## Exercise
What is needed is an exact copy of the lines in the listing below, from the one with "The image size" up to and including the one with "Task: Collapse the 基本信息 section", with no other lines.

--- Data Enclosed Below ---

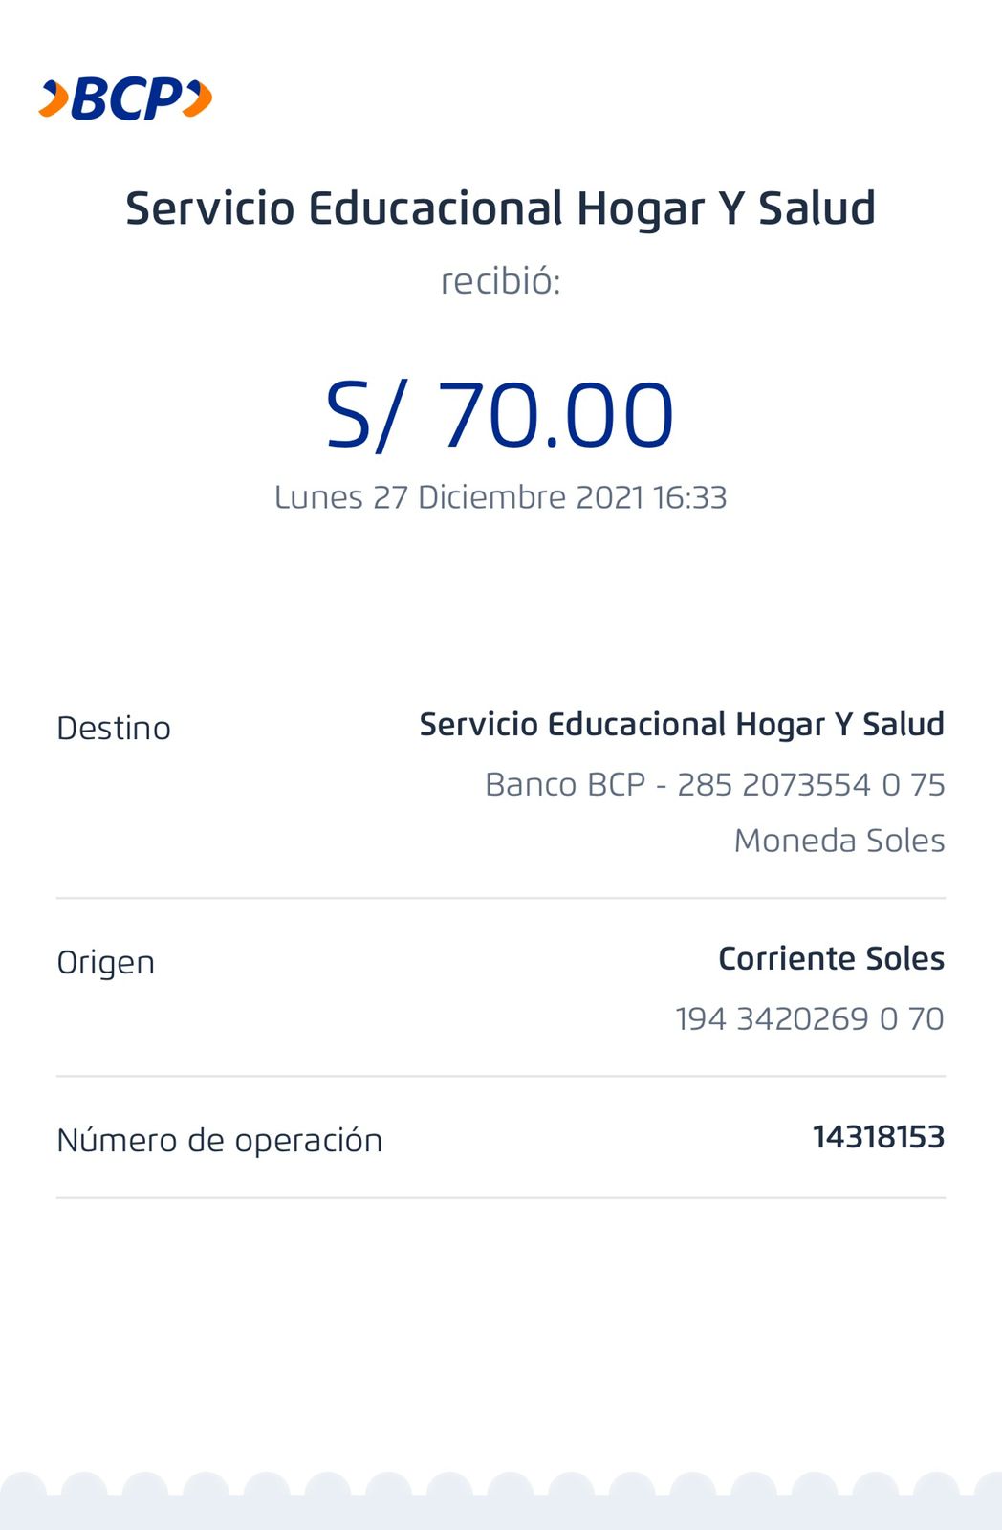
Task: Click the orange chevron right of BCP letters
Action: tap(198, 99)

--- End of Enclosed Data ---
--- Data Enclosed Below ---

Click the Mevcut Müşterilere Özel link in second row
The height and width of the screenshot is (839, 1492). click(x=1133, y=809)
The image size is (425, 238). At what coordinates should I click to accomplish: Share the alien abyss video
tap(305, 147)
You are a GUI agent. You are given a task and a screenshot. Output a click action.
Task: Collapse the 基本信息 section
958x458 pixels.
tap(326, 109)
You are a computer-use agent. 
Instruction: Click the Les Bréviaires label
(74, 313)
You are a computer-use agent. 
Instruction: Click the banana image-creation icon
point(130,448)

--- End of Enclosed Data ---

## Finished exercise
The image size is (425, 238). At what coordinates should I click to accomplish: Share the alien abyss video
tap(305, 147)
You are a GUI agent. You are given a task and a screenshot. Output a click action.
Task: Collapse the 基本信息 section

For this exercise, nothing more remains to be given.